■ Your task ■
Copy the entries below word for word, starting at the very first line and ending with the line that contains "Select the July".

■ Text and item location entries ■

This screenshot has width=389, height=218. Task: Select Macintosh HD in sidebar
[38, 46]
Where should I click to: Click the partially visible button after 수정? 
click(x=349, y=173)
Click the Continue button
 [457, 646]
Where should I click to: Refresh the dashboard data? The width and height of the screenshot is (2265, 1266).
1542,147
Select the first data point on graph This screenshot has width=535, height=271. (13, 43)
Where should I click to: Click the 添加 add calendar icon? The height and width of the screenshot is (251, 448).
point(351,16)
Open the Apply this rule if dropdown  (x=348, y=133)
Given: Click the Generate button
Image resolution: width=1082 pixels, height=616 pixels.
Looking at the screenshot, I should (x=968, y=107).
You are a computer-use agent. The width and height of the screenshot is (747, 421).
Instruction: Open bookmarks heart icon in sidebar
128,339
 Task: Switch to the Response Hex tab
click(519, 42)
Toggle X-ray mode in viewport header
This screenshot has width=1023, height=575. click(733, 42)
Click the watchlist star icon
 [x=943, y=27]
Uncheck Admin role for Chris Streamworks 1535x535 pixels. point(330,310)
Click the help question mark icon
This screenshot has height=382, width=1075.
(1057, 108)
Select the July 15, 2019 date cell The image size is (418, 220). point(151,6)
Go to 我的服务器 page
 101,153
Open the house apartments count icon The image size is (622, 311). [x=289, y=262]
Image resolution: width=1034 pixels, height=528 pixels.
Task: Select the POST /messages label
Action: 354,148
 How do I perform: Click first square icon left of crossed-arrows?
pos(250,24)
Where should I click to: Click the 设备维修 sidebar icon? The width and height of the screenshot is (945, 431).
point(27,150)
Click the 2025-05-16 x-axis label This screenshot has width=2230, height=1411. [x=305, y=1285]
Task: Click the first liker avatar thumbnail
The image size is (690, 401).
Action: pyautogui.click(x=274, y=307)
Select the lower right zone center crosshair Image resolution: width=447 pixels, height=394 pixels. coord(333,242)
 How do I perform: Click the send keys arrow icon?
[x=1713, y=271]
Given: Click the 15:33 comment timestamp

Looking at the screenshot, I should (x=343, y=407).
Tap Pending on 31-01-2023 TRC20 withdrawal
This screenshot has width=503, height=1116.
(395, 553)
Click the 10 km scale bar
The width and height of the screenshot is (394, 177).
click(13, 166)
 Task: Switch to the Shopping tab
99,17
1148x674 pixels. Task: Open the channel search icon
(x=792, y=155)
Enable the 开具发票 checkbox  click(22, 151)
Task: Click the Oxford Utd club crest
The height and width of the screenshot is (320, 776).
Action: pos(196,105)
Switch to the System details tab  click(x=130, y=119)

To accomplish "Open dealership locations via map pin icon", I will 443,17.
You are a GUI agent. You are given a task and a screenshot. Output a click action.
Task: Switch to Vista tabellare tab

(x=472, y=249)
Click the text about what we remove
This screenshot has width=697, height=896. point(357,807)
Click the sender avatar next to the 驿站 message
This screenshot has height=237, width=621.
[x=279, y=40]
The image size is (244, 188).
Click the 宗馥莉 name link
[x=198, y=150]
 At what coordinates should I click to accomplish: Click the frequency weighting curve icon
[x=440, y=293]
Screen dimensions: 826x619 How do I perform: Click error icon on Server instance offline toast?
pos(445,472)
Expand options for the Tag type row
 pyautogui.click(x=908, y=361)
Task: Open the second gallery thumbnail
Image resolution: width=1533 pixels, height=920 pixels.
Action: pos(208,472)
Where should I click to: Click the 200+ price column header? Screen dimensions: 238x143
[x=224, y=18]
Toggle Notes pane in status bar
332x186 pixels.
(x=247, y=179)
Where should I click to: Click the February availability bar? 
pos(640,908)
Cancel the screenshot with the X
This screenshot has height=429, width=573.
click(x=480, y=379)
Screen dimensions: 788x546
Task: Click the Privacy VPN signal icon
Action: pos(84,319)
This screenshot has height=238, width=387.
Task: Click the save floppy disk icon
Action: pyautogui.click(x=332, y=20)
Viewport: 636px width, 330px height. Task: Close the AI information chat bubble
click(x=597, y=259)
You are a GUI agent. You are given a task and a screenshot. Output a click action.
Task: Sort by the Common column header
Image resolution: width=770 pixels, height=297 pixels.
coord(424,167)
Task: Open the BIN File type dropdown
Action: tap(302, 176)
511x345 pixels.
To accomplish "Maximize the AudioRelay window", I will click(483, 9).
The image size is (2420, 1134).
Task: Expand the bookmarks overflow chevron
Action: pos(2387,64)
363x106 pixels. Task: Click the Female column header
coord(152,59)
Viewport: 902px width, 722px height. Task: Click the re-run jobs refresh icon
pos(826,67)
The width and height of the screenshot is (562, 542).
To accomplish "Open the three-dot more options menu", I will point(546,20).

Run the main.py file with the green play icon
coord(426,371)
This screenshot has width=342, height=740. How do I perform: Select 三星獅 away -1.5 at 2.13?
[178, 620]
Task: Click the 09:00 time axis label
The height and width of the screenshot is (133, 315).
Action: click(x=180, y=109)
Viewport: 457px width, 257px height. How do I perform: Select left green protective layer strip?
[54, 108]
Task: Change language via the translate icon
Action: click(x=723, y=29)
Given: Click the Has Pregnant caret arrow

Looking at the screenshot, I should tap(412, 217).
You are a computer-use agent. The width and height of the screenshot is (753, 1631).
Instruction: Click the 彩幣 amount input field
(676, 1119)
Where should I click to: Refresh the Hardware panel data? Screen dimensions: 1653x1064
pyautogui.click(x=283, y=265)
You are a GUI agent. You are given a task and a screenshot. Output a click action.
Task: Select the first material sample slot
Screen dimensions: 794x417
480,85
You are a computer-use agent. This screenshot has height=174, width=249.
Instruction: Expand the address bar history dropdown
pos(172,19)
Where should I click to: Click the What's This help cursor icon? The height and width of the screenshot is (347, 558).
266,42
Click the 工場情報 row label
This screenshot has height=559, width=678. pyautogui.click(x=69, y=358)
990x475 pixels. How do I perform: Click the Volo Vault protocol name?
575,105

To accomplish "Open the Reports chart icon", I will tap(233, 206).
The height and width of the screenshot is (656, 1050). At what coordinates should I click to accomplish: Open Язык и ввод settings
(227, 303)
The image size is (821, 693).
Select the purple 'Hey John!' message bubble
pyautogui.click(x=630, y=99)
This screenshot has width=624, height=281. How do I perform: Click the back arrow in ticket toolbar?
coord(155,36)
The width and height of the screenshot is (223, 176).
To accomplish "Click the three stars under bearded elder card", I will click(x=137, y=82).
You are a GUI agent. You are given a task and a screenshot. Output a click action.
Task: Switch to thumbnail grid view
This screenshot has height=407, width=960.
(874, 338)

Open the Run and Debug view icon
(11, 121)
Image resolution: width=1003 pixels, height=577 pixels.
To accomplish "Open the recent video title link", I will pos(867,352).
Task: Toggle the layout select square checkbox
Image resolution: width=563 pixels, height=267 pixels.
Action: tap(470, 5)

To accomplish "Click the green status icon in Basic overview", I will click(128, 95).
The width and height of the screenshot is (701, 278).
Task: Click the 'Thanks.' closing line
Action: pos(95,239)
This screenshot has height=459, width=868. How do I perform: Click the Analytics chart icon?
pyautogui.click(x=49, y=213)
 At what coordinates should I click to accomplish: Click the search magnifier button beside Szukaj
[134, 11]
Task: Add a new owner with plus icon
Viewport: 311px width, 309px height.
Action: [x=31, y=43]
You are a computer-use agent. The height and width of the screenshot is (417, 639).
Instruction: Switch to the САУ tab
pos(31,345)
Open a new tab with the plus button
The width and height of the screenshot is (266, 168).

■ Expected answer ■
This screenshot has width=389, height=218. Task: Select Macintosh HD in sidebar
[38, 46]
Where should I click to: Click the partially visible button after 수정? 
click(x=349, y=173)
Click the Continue button
 [457, 646]
Where should I click to: Refresh the dashboard data? The width and height of the screenshot is (2265, 1266).
1542,147
Select the first data point on graph This screenshot has width=535, height=271. (13, 43)
Where should I click to: Click the 添加 add calendar icon? The height and width of the screenshot is (251, 448).
point(351,16)
Open the Apply this rule if dropdown  (x=348, y=133)
Given: Click the Generate button
Image resolution: width=1082 pixels, height=616 pixels.
Looking at the screenshot, I should (x=968, y=107).
You are a computer-use agent. The width and height of the screenshot is (747, 421).
Instruction: Open bookmarks heart icon in sidebar
128,339
 Task: Switch to the Response Hex tab
click(519, 42)
Toggle X-ray mode in viewport header
This screenshot has width=1023, height=575. click(733, 42)
Click the watchlist star icon
 [x=943, y=27]
Uncheck Admin role for Chris Streamworks 1535x535 pixels. point(330,310)
Click the help question mark icon
This screenshot has height=382, width=1075.
(1057, 108)
Select the July 15, 2019 date cell The image size is (418, 220). point(151,6)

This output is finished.